_What to do_. Each record should be output exactly, with every character kept.

Data records Start Marker

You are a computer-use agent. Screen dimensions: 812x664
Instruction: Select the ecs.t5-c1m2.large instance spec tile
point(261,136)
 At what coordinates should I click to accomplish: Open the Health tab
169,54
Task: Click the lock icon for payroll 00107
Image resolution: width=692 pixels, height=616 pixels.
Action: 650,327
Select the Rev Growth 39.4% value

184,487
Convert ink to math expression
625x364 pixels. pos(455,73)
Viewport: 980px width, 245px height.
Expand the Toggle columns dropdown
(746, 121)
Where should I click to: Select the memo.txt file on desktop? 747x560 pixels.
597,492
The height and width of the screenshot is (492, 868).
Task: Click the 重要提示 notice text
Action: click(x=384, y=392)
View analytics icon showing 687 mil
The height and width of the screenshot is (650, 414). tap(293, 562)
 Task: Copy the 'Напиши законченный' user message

Data records End Marker

_Response for this exercise_.
You are a computer-use agent. Screen dimensions: 812x664
Instruction: Select the ecs.t5-c1m2.large instance spec tile
point(261,136)
 At what coordinates should I click to accomplish: Open the Health tab
169,54
Task: Click the lock icon for payroll 00107
Image resolution: width=692 pixels, height=616 pixels.
Action: 650,327
Select the Rev Growth 39.4% value

184,487
Convert ink to math expression
625x364 pixels. pos(455,73)
Viewport: 980px width, 245px height.
Expand the Toggle columns dropdown
(746, 121)
Where should I click to: Select the memo.txt file on desktop? 747x560 pixels.
597,492
The height and width of the screenshot is (492, 868).
Task: Click the 重要提示 notice text
Action: click(x=384, y=392)
View analytics icon showing 687 mil
The height and width of the screenshot is (650, 414). tap(293, 562)
 Task: Copy the 'Напиши законченный' user message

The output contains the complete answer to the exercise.